In this guest blog, an example of a new wave of supported living care services for people with learning disabilities is demonstrated by Robbie, a resident of Willowmead, MyLife’s supported living centre in Surrey, and his support worker Stephen.
Robbie, 20, has been living at Willowmead since April. He takes up his story: “I was really ready to get my own place. I’d been living with a foster family. I suppose a lot of people my age want to live independently and that’s what I wanted to do.
“Your family doesn’t always have time to do things with you or help you to learn so you end up spending too much time at home doing nothing. It’s not that I can’t do things for myself, I just need a bit of support.
“It’s great that I could come to Willowmead. Until I moved here I’d never been shopping to buy food, I didn’t know how to budget (I’m still not very good at that!) and I really worried about getting on a bus and getting off at the right place.
“I met Stephen the day I moved in. We got on straight away because we both love football. We go to the pub to watch matches on the big screen there; it was a great place to watch Euro 2016!
“Stephen has helped me get to know people in the pub. I wouldn’t have had the confidence to go there by myself, let alone speak to people. Or I would have got it wrong; sometimes I can be over-confident.
“With Stephen we just enjoy the football or play a game of pool. The bar staff are nice and they remember now that I always have a pint of cola. Everyone’s really friendly and we have a good time.

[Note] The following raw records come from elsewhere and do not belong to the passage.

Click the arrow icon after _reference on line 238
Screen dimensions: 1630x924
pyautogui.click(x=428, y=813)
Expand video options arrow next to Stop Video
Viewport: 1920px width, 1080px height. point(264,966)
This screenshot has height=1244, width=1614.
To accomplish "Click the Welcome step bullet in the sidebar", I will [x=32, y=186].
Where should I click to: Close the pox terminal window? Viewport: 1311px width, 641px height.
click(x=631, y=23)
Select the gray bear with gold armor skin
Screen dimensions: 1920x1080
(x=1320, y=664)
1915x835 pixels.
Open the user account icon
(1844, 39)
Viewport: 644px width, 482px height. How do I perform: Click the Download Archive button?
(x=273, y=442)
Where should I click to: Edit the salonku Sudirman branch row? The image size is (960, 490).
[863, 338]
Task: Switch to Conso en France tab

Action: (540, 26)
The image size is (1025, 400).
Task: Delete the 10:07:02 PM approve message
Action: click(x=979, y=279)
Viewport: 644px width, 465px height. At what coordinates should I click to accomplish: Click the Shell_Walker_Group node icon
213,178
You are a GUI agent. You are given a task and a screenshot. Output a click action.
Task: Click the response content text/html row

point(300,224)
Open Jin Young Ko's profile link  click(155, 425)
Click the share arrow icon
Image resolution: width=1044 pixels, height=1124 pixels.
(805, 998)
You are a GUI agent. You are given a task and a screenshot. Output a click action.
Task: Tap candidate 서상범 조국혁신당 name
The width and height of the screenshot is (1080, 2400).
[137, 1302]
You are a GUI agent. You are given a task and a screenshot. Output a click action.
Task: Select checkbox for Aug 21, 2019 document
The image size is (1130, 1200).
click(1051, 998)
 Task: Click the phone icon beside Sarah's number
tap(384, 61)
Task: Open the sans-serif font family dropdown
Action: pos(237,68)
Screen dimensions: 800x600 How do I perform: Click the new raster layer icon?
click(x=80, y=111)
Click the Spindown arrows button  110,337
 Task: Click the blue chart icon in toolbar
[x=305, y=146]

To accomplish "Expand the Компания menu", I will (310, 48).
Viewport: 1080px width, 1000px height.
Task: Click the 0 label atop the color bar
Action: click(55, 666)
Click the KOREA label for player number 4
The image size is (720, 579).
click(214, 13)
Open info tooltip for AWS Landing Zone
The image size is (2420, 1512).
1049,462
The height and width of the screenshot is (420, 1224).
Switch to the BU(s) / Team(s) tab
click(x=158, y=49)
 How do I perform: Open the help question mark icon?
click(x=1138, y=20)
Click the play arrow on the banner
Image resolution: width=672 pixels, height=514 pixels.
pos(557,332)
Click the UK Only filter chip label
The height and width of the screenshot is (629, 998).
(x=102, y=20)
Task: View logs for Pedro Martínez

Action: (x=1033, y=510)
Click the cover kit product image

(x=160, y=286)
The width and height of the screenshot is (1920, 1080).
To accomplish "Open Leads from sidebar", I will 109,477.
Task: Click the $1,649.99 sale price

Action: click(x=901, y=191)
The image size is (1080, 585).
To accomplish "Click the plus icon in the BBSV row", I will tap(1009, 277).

“I go to meet friends in Kingston sometimes, and Stephen comes with me on the bus. I wouldn’t feel confident to go by myself so he’s opened up a lot of things to me, like going to the supermarket. Because he’s come with me and shown me what to do I sometimes go on my own now.
“We get on and we can spend time together just talking or playing computer games. I can talk to him about anything and there are no awkward silences.
“I want to move out eventually into my own place and I couldn’t do that without the support he and the rest of the staff at Willowmead have given me.”
Stephen, 31, has been working at Willowmead since April. He says: “I moved into the area shortly before Robbie came here, so we’ve been exploring together and making friends at the same time. We get on well, we’ve got the same sense of humour and both love football.
“I’m Robbie’s key worker, the person he sees the most, and it’s vital to have that kind of relationship. Support at Willowmead is person-centred so I need to understand who he is, what he likes, the areas he needs most support with, and any triggers that cause him stress, or affect his behaviour.
“I help Robbie to manage his day-to-day life – things like handling money, cooking, cleaning, and taking public transport – these all help him to get out and be active in the community. It’s about empowering Robbie to have the skills and the confidence to live life as he wants to live it.
“I’ve been a support worker for 11 years and what I’m able to do here is the best example of transformational care I’ve seen.
“I know that national policy is moving to support for people with learning disabilities and I like to think that in my own small way I’m helping to change the culture of care.
“How I spend my time with Robbie is driven by him and what he wants to do. I can help him find opportunities, such as going to training with a local football team, but these are always based on his interests.
“I think Professor Barry Carpenter CBE’s approach that guides our work here, to support people as individuals, engaging them in their community and responding to how they want to live, is long overdue – isn’t that how we all want to live?
“Giving Robbie the dignity of his own studio flat is also hugely important at Willowmead; a nicely decorated, well-maintained space that’s his. And my attitude to that is equally important – I only go into it when he invites me.
“I have a supportive relationship with Robbie rather than a directive one. His behaviour can be challenging if he can’t make choices for himself and doesn’t feel in control. Since he moved here I’ve seen quite a change in him. He’s much calmer and much happier.
“Our relationship is good because of the way we work together, because of the mutual respect we have for each other.
“Policy is definitely moving care and support in the right direction for individuals like Robbie and staff like me because the outcomes for all of us are so much better.”
The final word goes to Robbie – as Stephen would say, it always does.
“No-one round here knows that I’ve got a learning disability and they don’t have to,” he says. “It’s changed my life living at Willowmead – actually it’s given me a life – and that’s really because of the friendship I have with Stephen.”